One of the most tangible impacts of our long-term institutional cooperation in Tanzania is that geospatial expertise in our partner universities and government institutions, as well as at the University of Turku has become stronger. This has impacted the quality of professional work practices related to the use of geospatial methods and enabled us all to use location-based solutions more fluently in solving practical real-world problems.

Most important examples of practical impacts of our applied research and collaboration

  • Supporting the training of geographical information systems (GIS) experts and institutionalization of GIS expertise and spatial data management at the Department of Forestry and Non-Renewable Natural Resources of Government of Zanzibar and the Department of Geography at the University of Dar es Salaam (since 2003-).

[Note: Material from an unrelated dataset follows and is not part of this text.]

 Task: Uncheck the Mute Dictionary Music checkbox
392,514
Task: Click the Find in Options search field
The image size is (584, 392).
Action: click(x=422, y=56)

  • Establishment of new Master’s of Science in GIS -curricula at the University of Dar es Salaam in 2015.

  • Upgrading a new GIS lab (HEI-GIS lab) of the Department of Geography of UDSM (opened in 2015).

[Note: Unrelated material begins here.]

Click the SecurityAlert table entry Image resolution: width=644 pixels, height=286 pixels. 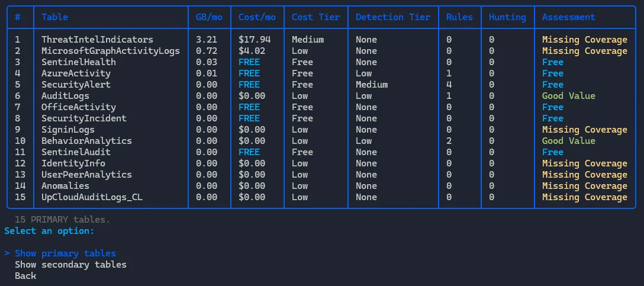[x=76, y=85]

  • Reviewing and establishing new geospatial and ICT curricula for UDSM, ARU, SUZA and SUA (ongoing cooperation in GEO-ICT project).

  • Supporting the Government of Zanzibar in the establishment of regional and local land use plans using digital open source GIS solutions and landscape character mapping (2014-15).

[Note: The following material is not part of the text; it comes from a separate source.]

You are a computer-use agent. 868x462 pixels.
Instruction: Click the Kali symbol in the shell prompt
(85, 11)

  • Developing geospatial methods, and participatory mapping and planning tools for the official village land use planning (VLUP) process in cooperation with the National Land Use Planning Commission of Tanzania (2017-18).

  • Developing best practices for coastal and marine spatial planning, especially for the NESAP (North-East Special Area), using geospatial and participatory solutions together with the Department of Urban and Rural Planning of Zanzibar (2016-17).

  • Creating a baseline map and statistics of forest plantations in the region of the Southern Highlands, Tanzania with FAO and Private Forestry Programme (2017)

  • Mapping forest cover loss in Zanzibar in conjunction with the Zanzibar Biomass Survey (2012).

  • Increasing the exposure to use information generated through research at the communities where we have worked and held reflection workshops (since 2003-).

All in all, our long-term cooperation has made more geospatial experts available for public and private sector employment with capacity to solve environmental and societal problems in Tanzania. The location-based solutions which we have developed with practitioners will reach the public at large. When applied in the society, they have a possibility to enhance participation and democratic decision-making through participatory land use planning as well as through for example crowdsourcing-based community initiatives.

(Image) A group of representatives of various village institutions reviewing the outcomes of a study on the collaboration and challenges in community forest management in their village in Kahama district on mainland Tanzania in 2016. Reflection workshops like these are appreciated by the studied communities as a source of information and reflection. The workshops also provide the researcher local views to diversify the data interpretation and to prioritize the results.